Author: Rajdeep Mahanta, UG 2nd Sem, History, Cotton University, Guwahati, Assam, India
Teacher, a word that invokes a sense of respect and admiration for most and contempt for some; a person who is ideally second just to our intimate family in terms of love and care. A person who leaves a lasting impression on young minds. It’s they on whom lies the onus to shape the future generation of world citizens.
Well, while these are certainly noble words, is it appropriate to levy so high regard and responsibility on Teachers? After all, they are also humans and it’s also a profession. And many if not all are also engaged with the profession for their benefit. They all might have been driven by some personal ambition into the profession.
Still, in my view, the answer to this question must have been a thousand yes. They do deserve this sort of respect and responsibility, as is generally bestowed upon them. This responsibility derives from a large number of people (or I may say generation) dependent on a Teacher. And so, as the famous poet Dr Kumar Vishwas rightly puts it ‘if a Doctor is inefficient, he might endanger the life of his patients if an engineer is not efficient, he/she might endanger the life of commoners who engage with his constructions but if a teacher is not efficient, he/she endangers an entire generation of future nation builders”. Thus, as is evident from this beautiful depiction of a teacher’s role by Dr Vishwas, a Teacher affects not only the present but also the future of a nation. To add to Kumar’s description, I would like to say that a teacher’s deficiency or neglect hampers not only the physical but also the mental prospects of a child.

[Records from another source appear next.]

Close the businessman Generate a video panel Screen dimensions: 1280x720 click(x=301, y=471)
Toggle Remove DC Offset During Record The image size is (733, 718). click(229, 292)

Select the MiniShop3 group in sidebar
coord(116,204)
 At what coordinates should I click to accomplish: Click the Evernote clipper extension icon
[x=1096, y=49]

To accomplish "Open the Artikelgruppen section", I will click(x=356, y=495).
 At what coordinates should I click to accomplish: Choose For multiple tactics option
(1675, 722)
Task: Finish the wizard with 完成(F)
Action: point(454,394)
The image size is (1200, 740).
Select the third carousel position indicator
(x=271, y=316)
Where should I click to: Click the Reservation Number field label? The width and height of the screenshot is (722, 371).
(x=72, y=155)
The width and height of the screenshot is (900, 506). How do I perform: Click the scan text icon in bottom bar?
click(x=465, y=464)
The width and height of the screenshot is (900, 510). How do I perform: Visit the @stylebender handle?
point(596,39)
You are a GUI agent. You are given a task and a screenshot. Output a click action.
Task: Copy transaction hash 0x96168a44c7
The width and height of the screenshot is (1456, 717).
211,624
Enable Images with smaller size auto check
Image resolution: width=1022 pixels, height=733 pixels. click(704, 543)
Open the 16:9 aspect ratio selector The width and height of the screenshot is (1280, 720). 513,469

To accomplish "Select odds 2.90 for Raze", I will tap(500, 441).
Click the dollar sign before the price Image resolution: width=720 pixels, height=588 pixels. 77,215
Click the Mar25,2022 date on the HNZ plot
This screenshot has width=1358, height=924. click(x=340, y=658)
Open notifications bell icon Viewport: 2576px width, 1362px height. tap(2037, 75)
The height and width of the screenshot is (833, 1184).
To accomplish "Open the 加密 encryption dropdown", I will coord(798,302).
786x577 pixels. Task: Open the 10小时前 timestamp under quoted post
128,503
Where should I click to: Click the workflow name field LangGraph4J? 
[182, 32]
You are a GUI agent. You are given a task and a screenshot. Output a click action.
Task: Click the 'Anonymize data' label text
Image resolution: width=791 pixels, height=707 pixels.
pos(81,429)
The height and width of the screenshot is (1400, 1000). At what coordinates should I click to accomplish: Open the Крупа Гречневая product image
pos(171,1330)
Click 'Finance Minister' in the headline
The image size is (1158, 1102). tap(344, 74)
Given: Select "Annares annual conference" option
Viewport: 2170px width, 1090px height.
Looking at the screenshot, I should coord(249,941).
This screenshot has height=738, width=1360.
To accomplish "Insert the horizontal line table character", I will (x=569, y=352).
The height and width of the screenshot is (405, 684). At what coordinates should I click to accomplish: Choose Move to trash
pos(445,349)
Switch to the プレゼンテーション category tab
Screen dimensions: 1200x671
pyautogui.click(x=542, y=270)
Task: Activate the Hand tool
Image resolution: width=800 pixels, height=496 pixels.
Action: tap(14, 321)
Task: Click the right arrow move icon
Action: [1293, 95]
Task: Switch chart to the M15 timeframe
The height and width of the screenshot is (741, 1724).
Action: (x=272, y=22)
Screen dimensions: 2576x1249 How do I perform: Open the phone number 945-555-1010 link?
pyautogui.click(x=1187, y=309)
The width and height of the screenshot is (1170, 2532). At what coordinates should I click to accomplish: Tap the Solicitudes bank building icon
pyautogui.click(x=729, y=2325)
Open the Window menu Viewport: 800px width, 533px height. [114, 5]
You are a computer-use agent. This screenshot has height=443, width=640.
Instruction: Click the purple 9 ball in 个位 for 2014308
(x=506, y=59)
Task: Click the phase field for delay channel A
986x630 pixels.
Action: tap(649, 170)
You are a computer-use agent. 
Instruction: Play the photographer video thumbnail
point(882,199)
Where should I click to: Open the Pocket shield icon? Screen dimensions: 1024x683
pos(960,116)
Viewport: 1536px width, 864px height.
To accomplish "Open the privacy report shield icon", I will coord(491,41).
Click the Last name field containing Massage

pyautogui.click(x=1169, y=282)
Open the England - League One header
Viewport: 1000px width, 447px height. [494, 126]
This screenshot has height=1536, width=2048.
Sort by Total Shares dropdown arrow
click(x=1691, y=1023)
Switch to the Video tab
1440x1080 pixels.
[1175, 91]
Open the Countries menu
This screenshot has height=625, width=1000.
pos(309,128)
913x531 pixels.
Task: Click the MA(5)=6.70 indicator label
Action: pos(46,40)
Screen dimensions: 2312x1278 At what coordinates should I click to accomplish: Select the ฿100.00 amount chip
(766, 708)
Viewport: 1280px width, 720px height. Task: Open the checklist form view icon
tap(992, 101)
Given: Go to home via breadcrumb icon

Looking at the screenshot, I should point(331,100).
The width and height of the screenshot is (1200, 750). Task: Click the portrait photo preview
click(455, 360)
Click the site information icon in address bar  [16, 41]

While at first sight, this might seem an exaggeration of a Teacher’s role. But, on proper examination, it will appear that nothing can be truer than this. We all must have come across different teachers in our lifetime. We must have observed that whenever a teacher explains an academic concept by relating it to real-life experiences and is open to our questions no matter how stupid the questions are, we feel connected to the subject. In that sense, a teacher can attract or distract us to or from a field. And this important role of teachers is well encapsulated in our epics and Vedas as well as is visible in the prominence given to Drona and Vishwamitra in these epics.
A teacher’s role is not just limited to the four walls of a classroom nor is good academic results for their students the only measure of their success. It goes much beyond that. In my opinion, A teacher’s foremost job is not to provide good notes to their students but to provide them with the wisdom and intelligence they can prepare good notes. And to ensure that there shall be interaction with the students. A good teacher should welcome and try to address all types of queries that come to their students’ minds, even if they do not fall within the prescribed curriculum. In other words, the teachers should bestow the wings of wisdom and knowledge to the young minds to fly in the sky of knowledge.
And in the end, to have a good teacher we also need to be good students as it’s a give-and-take relationship. “To have a Dronacharya, you need to be an Arjuna”. It’s this wonderful partnership of a dedicated and broad-minded teacher and sincere student, that is one of the core pillars behind the development of any nation.